This is one of the big problems with computers in the work place.  You
may have single-task computers which you want to work, and not mess
around with.  You may have a need for particular jobs that will always
work in a certain way.  Things in development can take ages to
complete, and that's just sorting out your own needs, never mind having
to deal with a system changing as well.  System updates can pull the
rug out from under you.

Computer systems with long life spans are essential in such
environments, things that require replacing every 6 months or so are a
real nuisance (to put it mildly).

Let's be clear, we're not talking about annoying changes to how the
desktop looks, that can be put up with.  But when you find essential
software and/or hardware doesn't work anymore, or doesn't exist
anymore, and support libraries are incompatible, that's a deal-breaker.
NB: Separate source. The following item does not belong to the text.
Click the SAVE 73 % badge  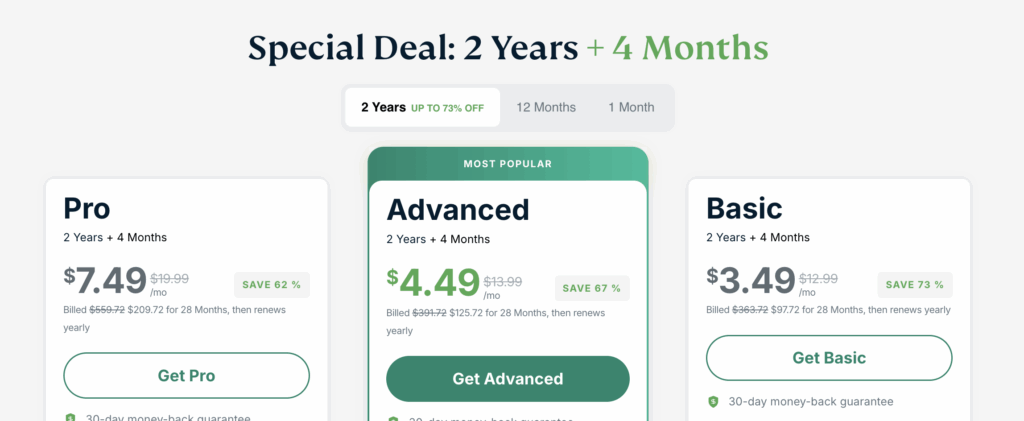pos(914,285)
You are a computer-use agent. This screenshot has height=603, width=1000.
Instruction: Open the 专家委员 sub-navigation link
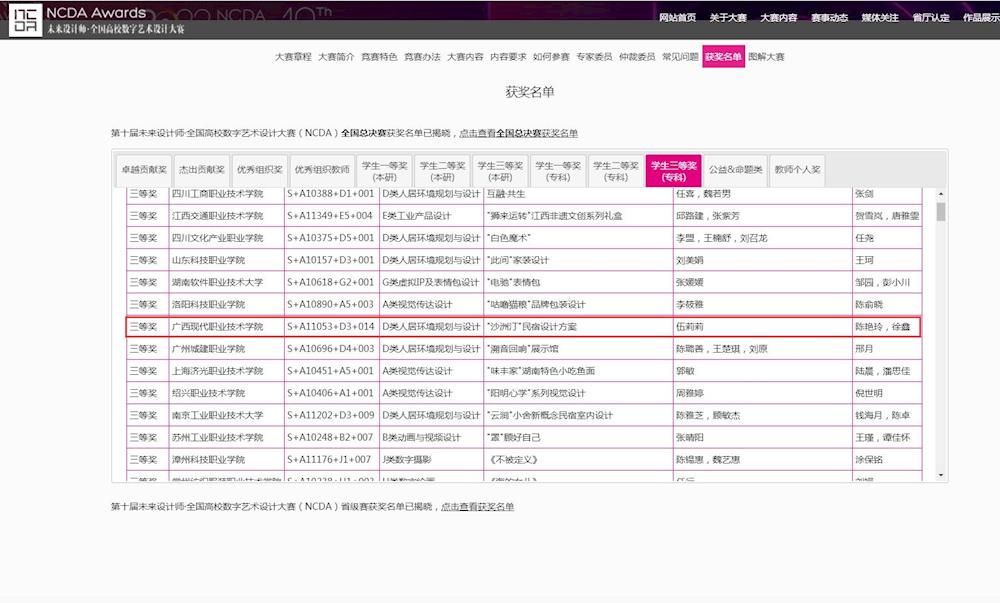594,57

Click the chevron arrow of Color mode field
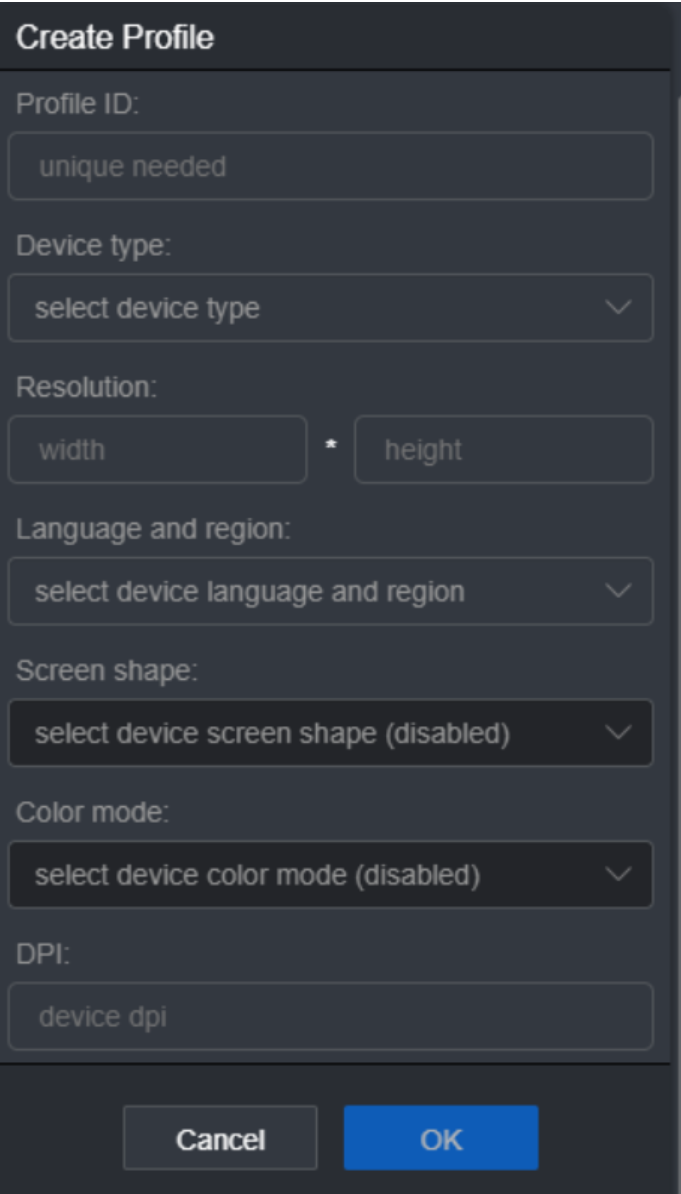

It's a part of the reasons Linux gets minimal support with hardware
(printers, graphics cards, scanners, whatever).  Those manufacturers
don't want to be dealing with ever-changing infrastructure where
someone else is making all these changes.  And there's every chance
that by the time they've developed their gadget and software for it, a
Linux distro has changed OSs twice.

> After F33, it became an issue that I didn't want to migrate because
> I'd typically be losing functionality or user-convenience.
> During F33 to 34/35 migration I remember losing all of my KiCad
> customizations for chips and connectors I had downloaded.
> During this F35 to F39 migration, I've lost the convenience of a
> Fedora supported FreeCAD.

Addressing an issue someone else replied with:  While one can try
installing old software onto new systems, you often find it cannot be
installed or run.  It's not compatible.

Even the newer idea of the big-blob appimage (and their ilk) that's
mostly self-contained without relying (much) on system libraries, and
one blob is supposed to work on various different distros can fail to
work on different versions of an OS.

So yes, change is a pain.  In certain environments computers will never
get updates.  Once it's working, they'll keep it in that condition. 
It's not a problem with non-networked systems, but risky with networked

I have a very old Mac in that boat (changes stuffed things up).  It's
used for video editing with Final Cut Pro, and that's its sole task.  I
kept updating for a while, but it can't be any more.  They limit the
newest OS you can put on it.  And somewhere along the way, one of the
Final Cut Pro updates became very crashy, and no further updates fixed
that issue, and it wasn't possible to go back to a prior version that
was stable.

> P.S. And with every upgrade, software just gets slower.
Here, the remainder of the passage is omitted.